- LIST OF TASKS -
a: In the CAN bus bootloader post, how many bytes at a time must the flash be written?
b: For each statement, say yes or no according to the CAN bus bootloader post, and quote the words that decide it. (i) The team rewrote the can-prog utility in Python. (ii) The readback mismatch appeared at the very end of the programmed image. (iii) ST tech support helped identify the problem.

- SOURCE PASSAGE -
>>>>>

STM32 CANBus bootloader - verification errors
Heads up about a problem we discovered, and I think solved. We're using the built-in STM32L452 bootloader per AN3154 to do in-system firmware updates over CAN bus from an Android host. We started with the can-prog Python utility (https://github.com/marcinbor85/can-prog), but rewrote it in Java. The software worked fine, except for consistently failing a readback verification, which always showed a four-byte mismatch at the same location near (but not at) the end of the programmed image.
I'll skip to the solution and avoid boring you with all the trial-and-error: The can-prog utility reads the firmware to be programmed from a .hex file, and the problem occurred wherever there was a short (4 bytes) line of data in the .hex file, like these:
:1017B0006566002B2D00303000785800412D4661C1
:1017C0002D66383930313233343536375D0000001C
:0417D000C501000847
:0417D400A101000867
:1017D8001000000001000000AAAAAAAA00093D0002
:1017E800003C1C46003C1C46F401F401B81E053EB2
With assistance from ST tech support, we finally landed on the problem: The flash must be written 8 bytes at a time (this is buried in the device reference manual). Modifying our code to always send the data in 8-byte chunks with the Write Memory command (0x31) solved the problem.
This was far from obvious, and ideally would be documented as a limitation (if not a bug) in AN3154. Figured I'd share it to hopefully spare others from a lot of frustration.

<<<<<

- SOURCE INFORMATION -
>>>>>

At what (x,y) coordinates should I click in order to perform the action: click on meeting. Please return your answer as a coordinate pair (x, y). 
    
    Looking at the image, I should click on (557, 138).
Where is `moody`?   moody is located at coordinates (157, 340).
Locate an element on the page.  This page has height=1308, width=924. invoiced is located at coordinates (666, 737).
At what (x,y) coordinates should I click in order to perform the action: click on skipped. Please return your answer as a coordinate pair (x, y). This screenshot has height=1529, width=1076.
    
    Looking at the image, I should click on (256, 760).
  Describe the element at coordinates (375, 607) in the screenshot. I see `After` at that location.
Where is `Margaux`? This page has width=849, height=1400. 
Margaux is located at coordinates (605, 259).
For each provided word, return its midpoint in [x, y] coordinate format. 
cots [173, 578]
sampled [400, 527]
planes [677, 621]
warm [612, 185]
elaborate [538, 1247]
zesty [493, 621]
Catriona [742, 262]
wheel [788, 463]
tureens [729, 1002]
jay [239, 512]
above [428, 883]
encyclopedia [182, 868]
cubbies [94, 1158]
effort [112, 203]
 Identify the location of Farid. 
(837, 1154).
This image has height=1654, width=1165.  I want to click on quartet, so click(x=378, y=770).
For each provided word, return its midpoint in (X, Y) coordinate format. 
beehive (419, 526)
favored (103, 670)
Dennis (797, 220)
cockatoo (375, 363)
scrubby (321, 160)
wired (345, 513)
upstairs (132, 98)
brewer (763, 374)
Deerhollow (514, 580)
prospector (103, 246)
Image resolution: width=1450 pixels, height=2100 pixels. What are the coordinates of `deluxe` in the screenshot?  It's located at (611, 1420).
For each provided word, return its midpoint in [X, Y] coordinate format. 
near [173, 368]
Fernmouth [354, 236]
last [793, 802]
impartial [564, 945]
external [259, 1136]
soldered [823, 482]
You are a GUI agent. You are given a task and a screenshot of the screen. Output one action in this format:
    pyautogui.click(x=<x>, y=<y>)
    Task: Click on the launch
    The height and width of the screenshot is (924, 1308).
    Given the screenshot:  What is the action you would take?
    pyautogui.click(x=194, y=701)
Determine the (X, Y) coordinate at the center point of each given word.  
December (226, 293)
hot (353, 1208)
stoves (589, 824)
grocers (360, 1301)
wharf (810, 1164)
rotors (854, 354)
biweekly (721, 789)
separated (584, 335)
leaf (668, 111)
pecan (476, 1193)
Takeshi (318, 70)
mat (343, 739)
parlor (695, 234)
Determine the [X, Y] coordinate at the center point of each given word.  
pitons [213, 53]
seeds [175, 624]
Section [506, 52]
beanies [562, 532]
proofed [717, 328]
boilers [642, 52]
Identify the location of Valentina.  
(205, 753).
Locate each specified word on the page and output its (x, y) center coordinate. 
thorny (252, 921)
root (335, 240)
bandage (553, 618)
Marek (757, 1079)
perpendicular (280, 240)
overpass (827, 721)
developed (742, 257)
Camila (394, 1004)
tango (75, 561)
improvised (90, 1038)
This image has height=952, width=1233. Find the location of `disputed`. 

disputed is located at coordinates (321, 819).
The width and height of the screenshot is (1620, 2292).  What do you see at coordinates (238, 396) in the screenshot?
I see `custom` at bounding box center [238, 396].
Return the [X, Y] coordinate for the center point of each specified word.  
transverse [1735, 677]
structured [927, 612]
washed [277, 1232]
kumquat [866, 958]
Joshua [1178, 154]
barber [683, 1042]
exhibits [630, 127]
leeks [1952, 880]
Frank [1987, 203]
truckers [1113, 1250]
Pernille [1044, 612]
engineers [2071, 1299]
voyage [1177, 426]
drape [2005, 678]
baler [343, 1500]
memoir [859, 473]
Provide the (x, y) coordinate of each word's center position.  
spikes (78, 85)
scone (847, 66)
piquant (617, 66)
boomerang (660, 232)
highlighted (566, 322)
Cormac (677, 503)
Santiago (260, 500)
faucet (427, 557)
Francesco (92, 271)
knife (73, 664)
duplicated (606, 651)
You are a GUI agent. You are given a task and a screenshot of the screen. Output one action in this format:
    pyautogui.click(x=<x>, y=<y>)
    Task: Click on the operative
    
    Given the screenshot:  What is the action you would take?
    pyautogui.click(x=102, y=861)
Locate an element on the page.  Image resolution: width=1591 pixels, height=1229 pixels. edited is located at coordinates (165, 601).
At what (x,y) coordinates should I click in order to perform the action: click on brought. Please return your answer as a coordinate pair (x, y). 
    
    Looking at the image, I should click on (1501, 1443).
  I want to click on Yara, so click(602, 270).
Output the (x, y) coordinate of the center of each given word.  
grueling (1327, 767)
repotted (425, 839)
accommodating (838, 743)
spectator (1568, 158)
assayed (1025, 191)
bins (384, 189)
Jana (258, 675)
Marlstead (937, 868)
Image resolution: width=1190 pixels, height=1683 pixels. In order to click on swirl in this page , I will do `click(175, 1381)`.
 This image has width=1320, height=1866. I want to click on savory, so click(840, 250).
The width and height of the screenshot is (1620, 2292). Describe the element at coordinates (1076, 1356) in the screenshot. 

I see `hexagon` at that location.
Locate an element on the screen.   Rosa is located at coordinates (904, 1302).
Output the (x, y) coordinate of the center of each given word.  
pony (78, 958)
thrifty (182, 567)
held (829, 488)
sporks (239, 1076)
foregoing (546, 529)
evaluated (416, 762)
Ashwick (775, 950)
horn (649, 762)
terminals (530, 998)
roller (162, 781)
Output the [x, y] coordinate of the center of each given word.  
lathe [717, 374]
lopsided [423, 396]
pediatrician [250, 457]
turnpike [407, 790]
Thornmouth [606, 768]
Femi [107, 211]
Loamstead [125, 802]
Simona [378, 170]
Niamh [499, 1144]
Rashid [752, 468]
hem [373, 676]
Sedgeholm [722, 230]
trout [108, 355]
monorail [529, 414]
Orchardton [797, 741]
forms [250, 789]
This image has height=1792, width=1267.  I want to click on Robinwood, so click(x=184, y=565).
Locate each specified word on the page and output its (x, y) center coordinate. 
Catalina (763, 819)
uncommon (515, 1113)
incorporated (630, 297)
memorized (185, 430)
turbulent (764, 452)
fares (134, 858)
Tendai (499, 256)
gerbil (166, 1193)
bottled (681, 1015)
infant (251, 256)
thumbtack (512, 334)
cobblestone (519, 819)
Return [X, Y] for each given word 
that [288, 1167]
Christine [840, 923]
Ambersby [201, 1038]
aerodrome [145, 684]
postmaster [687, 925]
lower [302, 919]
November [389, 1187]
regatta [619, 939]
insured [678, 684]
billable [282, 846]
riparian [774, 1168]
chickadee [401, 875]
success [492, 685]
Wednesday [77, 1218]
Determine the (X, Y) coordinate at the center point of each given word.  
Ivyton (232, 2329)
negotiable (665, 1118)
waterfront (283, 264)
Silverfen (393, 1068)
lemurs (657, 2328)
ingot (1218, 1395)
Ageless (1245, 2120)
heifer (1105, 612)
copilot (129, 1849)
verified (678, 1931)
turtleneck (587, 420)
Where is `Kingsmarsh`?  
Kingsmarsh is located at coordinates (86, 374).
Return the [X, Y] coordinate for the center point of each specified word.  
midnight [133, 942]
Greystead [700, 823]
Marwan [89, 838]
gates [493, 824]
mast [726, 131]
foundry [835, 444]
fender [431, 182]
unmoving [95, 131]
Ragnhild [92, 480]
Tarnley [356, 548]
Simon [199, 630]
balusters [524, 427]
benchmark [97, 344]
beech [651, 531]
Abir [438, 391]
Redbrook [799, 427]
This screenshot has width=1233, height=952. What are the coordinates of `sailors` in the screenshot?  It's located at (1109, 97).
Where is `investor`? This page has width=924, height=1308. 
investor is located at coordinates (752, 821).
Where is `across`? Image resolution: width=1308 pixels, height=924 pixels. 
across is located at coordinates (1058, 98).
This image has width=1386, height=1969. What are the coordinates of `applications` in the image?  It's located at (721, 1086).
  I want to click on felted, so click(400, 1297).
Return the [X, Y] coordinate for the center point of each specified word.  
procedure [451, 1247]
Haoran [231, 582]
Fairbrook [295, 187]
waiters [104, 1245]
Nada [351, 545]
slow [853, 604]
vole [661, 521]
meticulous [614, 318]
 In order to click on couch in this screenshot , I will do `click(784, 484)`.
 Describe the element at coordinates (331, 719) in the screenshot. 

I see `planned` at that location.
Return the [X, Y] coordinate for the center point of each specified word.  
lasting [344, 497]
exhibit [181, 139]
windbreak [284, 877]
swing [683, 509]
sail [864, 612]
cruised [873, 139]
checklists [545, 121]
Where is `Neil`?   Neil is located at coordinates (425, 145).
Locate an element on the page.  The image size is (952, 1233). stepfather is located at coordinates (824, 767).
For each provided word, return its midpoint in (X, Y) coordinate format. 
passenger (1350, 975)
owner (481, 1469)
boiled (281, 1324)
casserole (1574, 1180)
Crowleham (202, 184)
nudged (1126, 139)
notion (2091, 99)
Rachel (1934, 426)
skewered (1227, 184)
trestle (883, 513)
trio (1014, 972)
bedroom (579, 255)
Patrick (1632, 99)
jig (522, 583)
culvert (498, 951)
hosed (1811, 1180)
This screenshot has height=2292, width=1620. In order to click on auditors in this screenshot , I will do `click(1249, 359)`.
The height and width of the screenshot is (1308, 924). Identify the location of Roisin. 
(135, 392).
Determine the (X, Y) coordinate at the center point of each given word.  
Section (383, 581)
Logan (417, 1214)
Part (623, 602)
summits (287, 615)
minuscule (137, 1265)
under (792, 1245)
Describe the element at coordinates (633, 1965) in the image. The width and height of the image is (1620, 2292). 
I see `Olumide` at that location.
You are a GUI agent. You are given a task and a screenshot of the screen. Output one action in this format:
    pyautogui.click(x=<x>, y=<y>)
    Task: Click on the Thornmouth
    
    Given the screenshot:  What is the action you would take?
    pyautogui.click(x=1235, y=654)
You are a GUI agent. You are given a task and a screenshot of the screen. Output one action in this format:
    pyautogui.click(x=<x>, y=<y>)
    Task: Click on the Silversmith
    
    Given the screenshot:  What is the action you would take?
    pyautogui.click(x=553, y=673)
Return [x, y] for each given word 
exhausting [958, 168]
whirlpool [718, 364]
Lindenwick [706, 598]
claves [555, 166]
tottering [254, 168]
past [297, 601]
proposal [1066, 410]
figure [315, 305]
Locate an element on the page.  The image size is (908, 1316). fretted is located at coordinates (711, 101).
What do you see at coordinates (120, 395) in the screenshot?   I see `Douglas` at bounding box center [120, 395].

<<<<<

- SOLUTIONS PER TASK -
a: 8 bytes at a time.

b:
(i) No: "but rewrote it in Java."
(ii) No: "near (but not at) the end of the programmed image."
(iii) Yes: "With assistance from ST tech support, we finally landed on the problem"